Material shown below:
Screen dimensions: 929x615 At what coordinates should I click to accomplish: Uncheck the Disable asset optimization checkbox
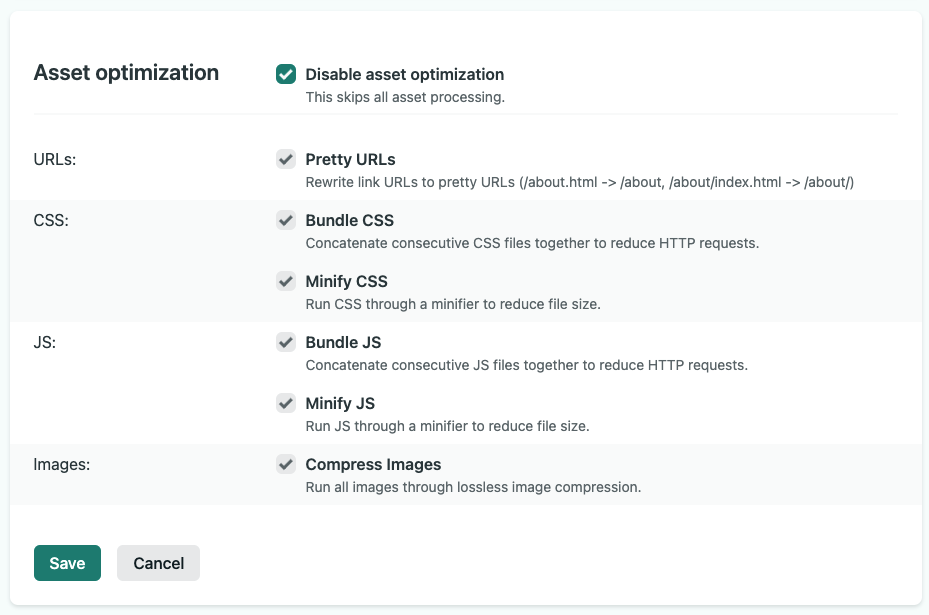pyautogui.click(x=286, y=74)
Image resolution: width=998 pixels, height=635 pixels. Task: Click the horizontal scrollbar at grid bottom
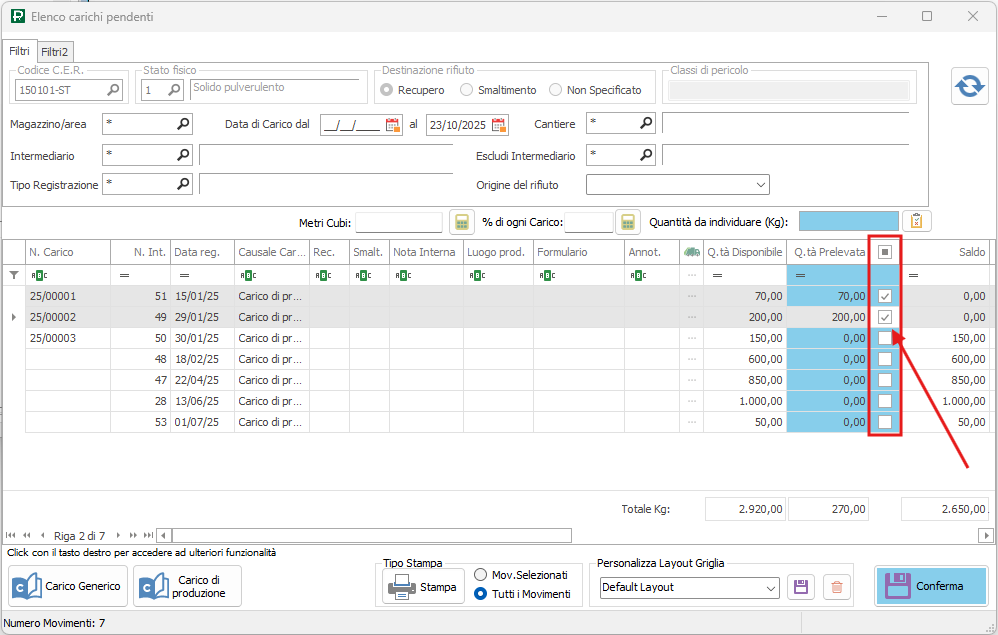370,535

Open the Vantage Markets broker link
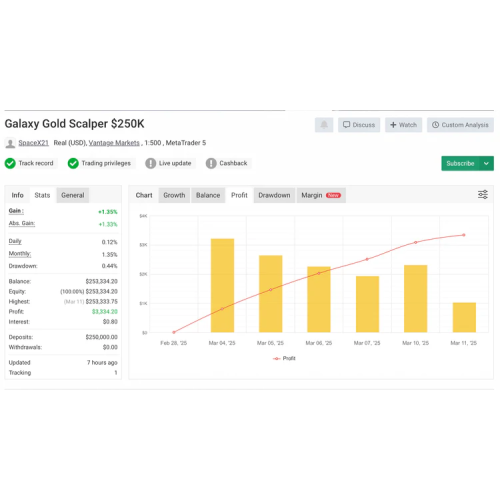pos(114,143)
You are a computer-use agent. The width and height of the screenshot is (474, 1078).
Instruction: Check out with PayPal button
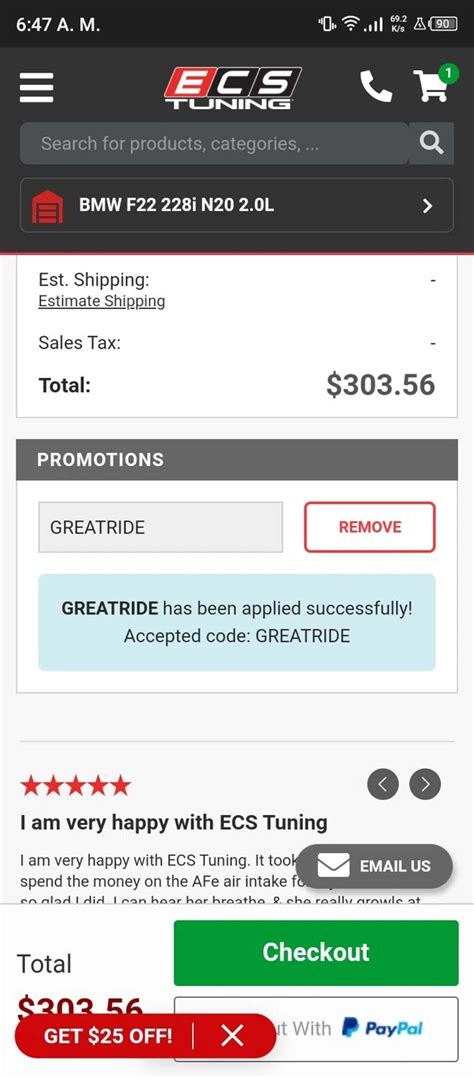click(x=316, y=1028)
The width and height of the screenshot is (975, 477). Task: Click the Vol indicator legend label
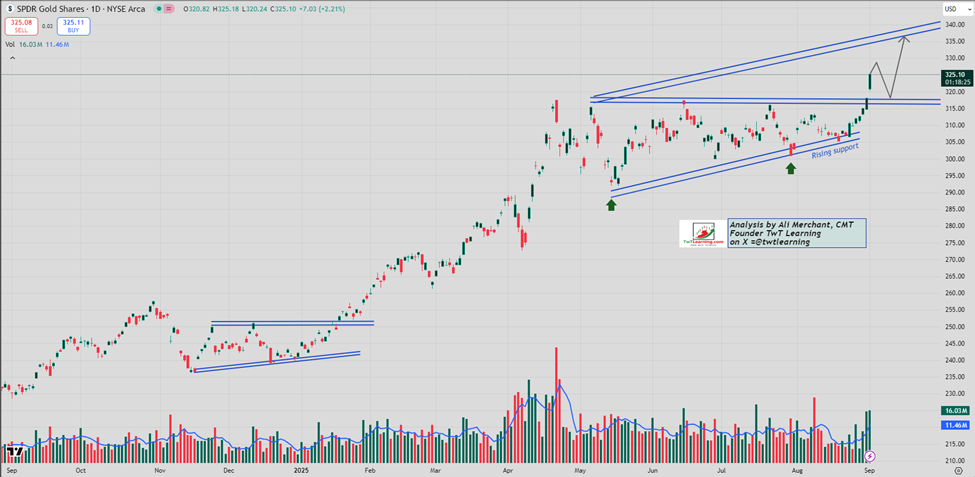pos(10,45)
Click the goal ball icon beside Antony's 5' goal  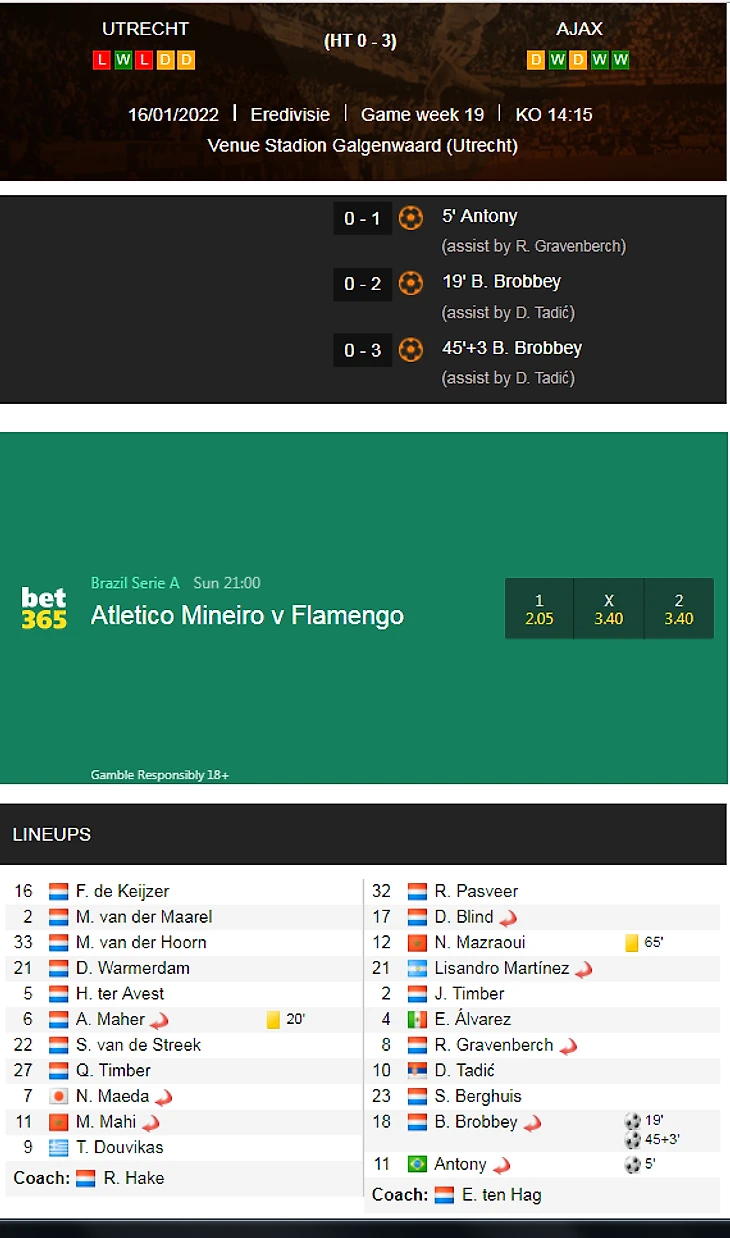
End of Material shown.
• **Exercise instructions**
Take the line with "Instruction: Check out with PayPal button" and each line after it through the end of the material above, and reproduce them exactly, both ends included, without pictures.

• **Answer to this exercise**
Instruction: Check out with PayPal button
click(x=316, y=1028)
The width and height of the screenshot is (975, 477). Task: Click the Vol indicator legend label
pos(10,45)
Click the goal ball icon beside Antony's 5' goal  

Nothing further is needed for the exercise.